When the algorithm was extracted from a poorly-protected DVD player and published online in the form of working C code, the consortium behind CSS took the unpopular step of trying to use the legal system to force the genie back into the bottle.

It seems they thought that making it illegal to publish, or even to possess, the now-public source code would therefore restore its obscurity, and magically re-establish its security at the same time.

(Public scrutiny of the algorithm, something that is actively encouraged in the cryptographic community, had already revealed it to be 16 million times weaker than intended.)

One privacy advocate and cryptography enthusiast set out to demonstrate the pointlessness of this chase-it-through-the-courts approach to cybersecurity as follows:

Convert the source code to an number. A truly enormous number, to be sure, but the number of numbers is infinite.
Find a nearby number that happened to be prime. Prime numbers are a vital part of both mathematics and cybersecurity, and are therefore important in their own right.
Publish it on a website dedicated to interesting primes. The size of the number involved was such that formally proving it to be prime was, at the time, a noteworthy achievement in mathematical computation, making its publication both useful and informative.

Prime numbers, to be clear, are numbers that can only be divided by themselves and 1, such as 2=1×2, 3=1×3, 5=1×5, 7=1×7 and 11=1×11, but not 4=2×2, 6=2×3, 8=2x2x2, 9=3×3 or 10=2×5.

The leaked CSS source code could be directly, and fairly easily, recovered from this prime number, so publishing it was also a provocative way to ask, “How can a number be illegal?”

Cybersecurity history is full of wackily ironic questions of this sort, and we can learn enormously from being aware of them, while being entertained at the same time.

How does it work?

Well, a reader emailed us (use amos@solcyber.com if you want to get in touch; we won’t reveal your name or alias unless you want us to) to ask the following:

I enjoyed Paul Ducklin’s latest article about obscurity in security. I’m looking forward to Part 2 next week.

Before the next article comes out, could you ask him to explain with some examples how source code can be turned into a number, let alone a prime number?

Yours sincerely,

[NAME REDACTED]

PS. I like your Amos Avatar avatar.

Here’s how it works.

Computer text is usually stored in files as a string of bytes, which we’ll assume are 8-bit memory storage locations.
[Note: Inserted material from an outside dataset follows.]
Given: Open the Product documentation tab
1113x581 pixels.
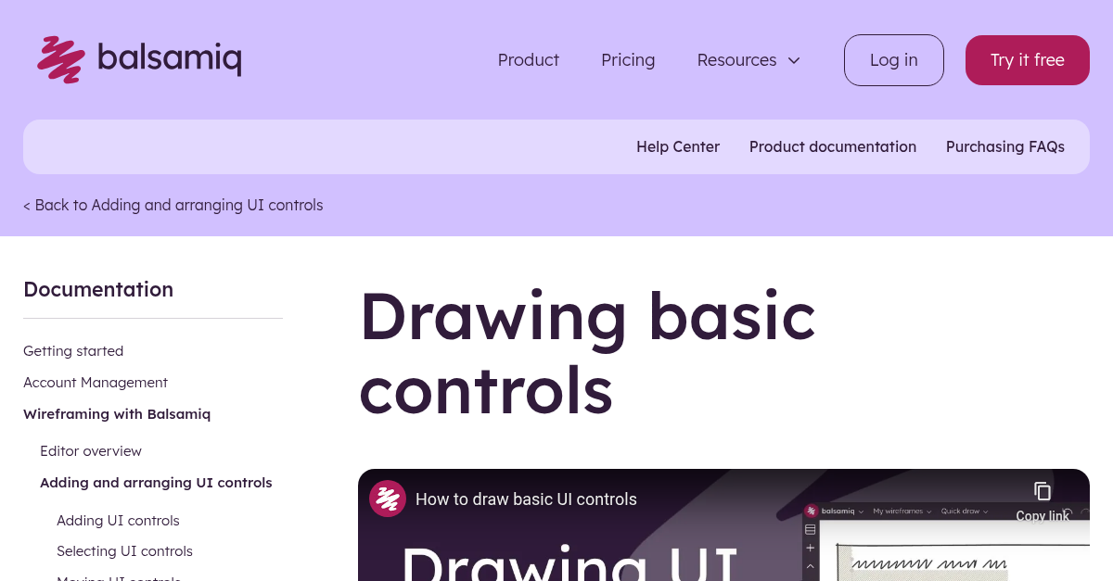Looking at the screenshot, I should (x=832, y=146).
(Strictly speaking, bytes can be any length the computer hardware designer likes, but have been as good as officially 8 bits each for decades. Nevertheless, internet standards documents use the word octet to denote an 8-bit chunk, thus ensuring clarity and sidestepping pedantic complaints.)

Numerous different encodings, or tables, exist for deciding which numbers represent which characters, and how they’re converted into strings of bytes; as you can imagine, the Chinese, Korean and Japanese writing systems need far bigger code tables than the basic Roman alphabet.
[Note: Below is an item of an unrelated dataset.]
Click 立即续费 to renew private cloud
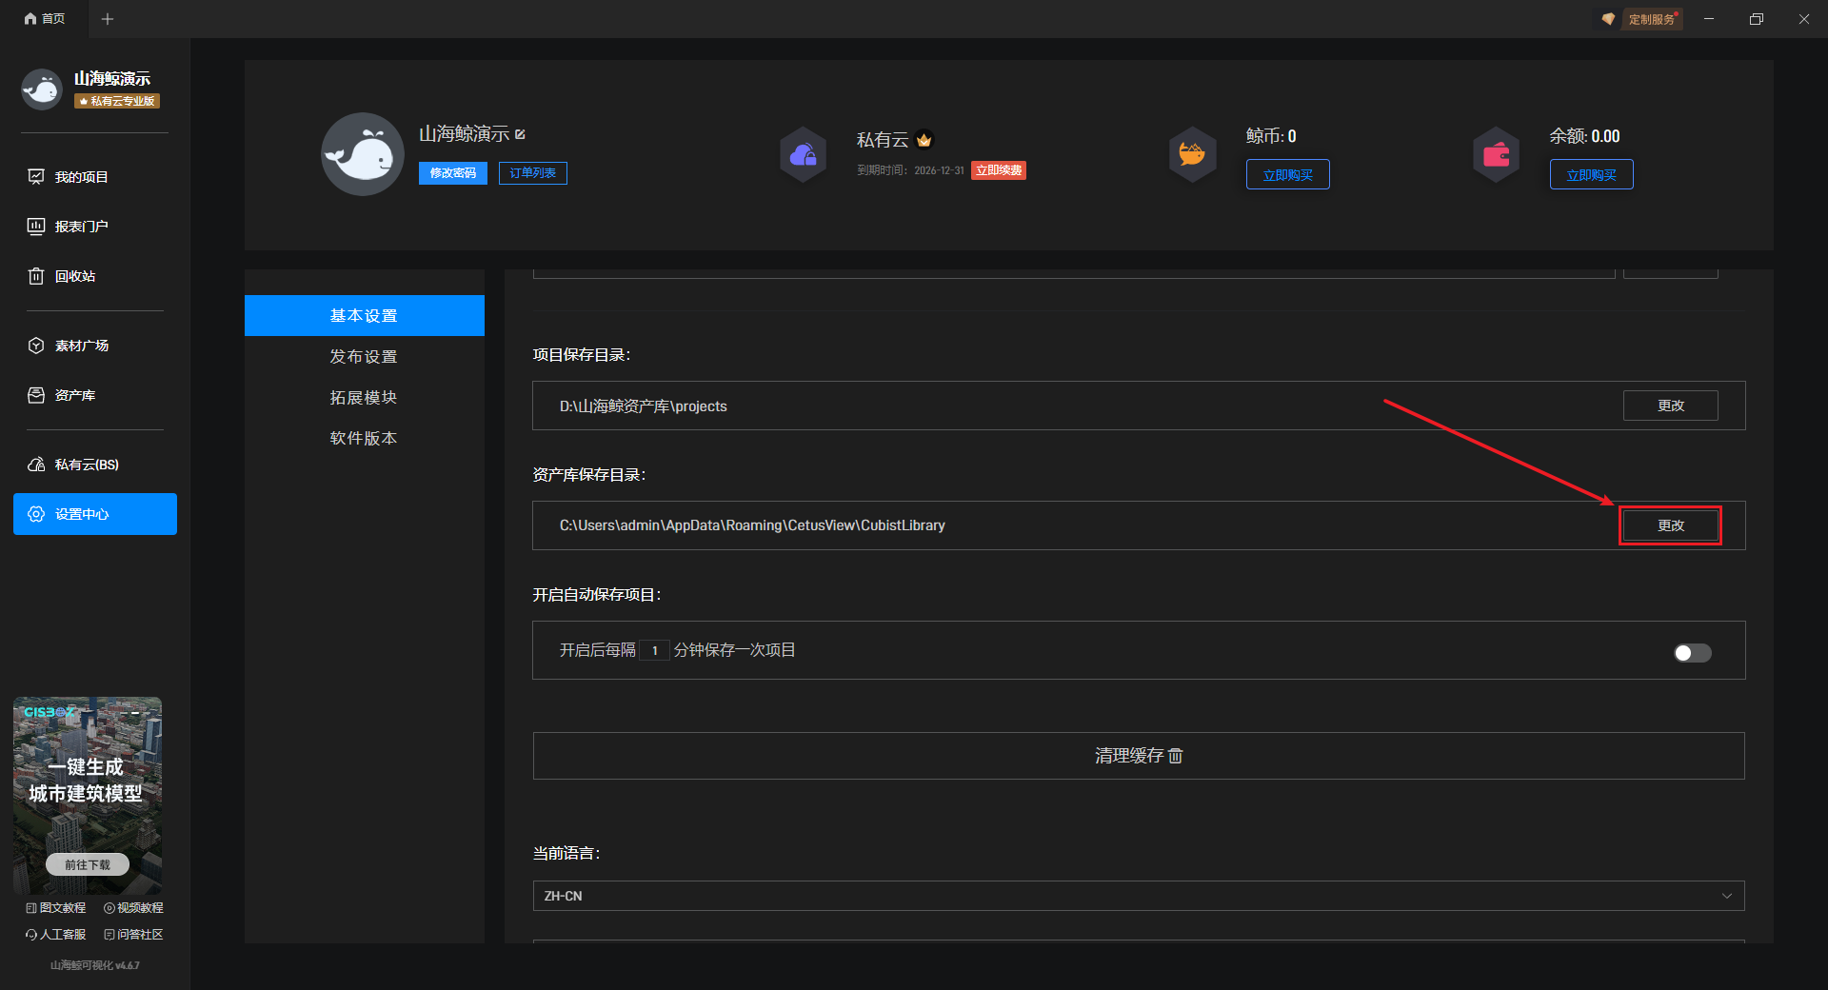 point(998,170)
The best-known format is ASCII, the American Standard Code for Information Interchange, devised in the 1960s to provide just enough range to allow A to Z, a to z, 0 to 9, some common punctuation marks, and various so-called control codes such as carriage return, backspace, line feed and bell, which on early teletypes was ‘output’ by literally dinging a bell inside the printer.
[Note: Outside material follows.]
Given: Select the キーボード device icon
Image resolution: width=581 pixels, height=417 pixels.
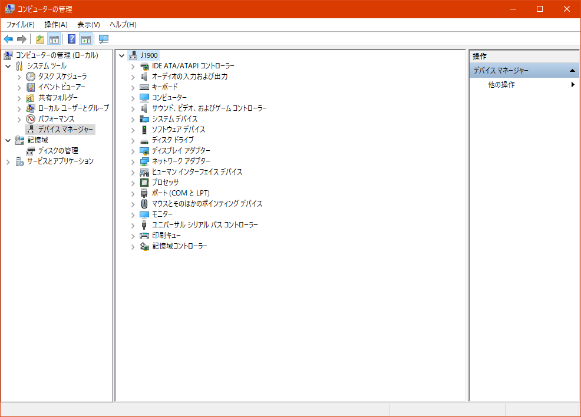Looking at the screenshot, I should coord(144,87).
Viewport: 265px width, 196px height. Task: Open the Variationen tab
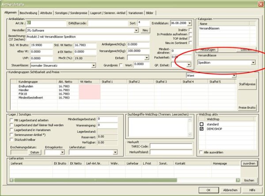(136, 13)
Here’s the ASCII table with its numeric codes in decimal (base 10, 0-127) and hexadecimal (base 16, 0x00-0xFF):

As you can see, ASCII was constructed to use just 7 bits of each byte (some devices ignored the eighth bit, or used it for other purposes such as error detection to help with electrical decoding), which is fine for C source code, but not for binary data that isn’t basic ASCII text.

In real life, a non-text file can have any number from 0-255 in each byte of the file, like this file of pseudorandom bytes churned out by the Linux kernel’s random number generator getrandom().

I’ve shown the data here in hexadecimal (base 16), widely used by programmers because it conveniently packs every byte into exactly two hexadecimal digits, making data dumps easier to format and align:

For clarity, here are the same 128 bytes (8 rows of 16 bytes each, as above) in base 10, where by convention we don’t write zeros at the left-hand end of a number, in the same way that although we write 2024 for the year, we don’t usually talk about the 0012 days of Christmas or the 0007 colours of the rainbow:

But how to turn this sequence of numbers, each of which ranges from 0-255, into a single massive number?

The answer is surprisingly easy: we use the same trick that turns the year 2024 into 2×1000 + 0x100 + 2×10 + 4×1.

But instead of using the multipliers 1, 10, 100 and 1000, each of which is 10 times bigger that the last because decimal numbers count in base 10…

…we treat the individual numbers in the table above as ‘digits’ in base 256, because 256 is the maximum number of different values you can pack into a single 8-bit byte.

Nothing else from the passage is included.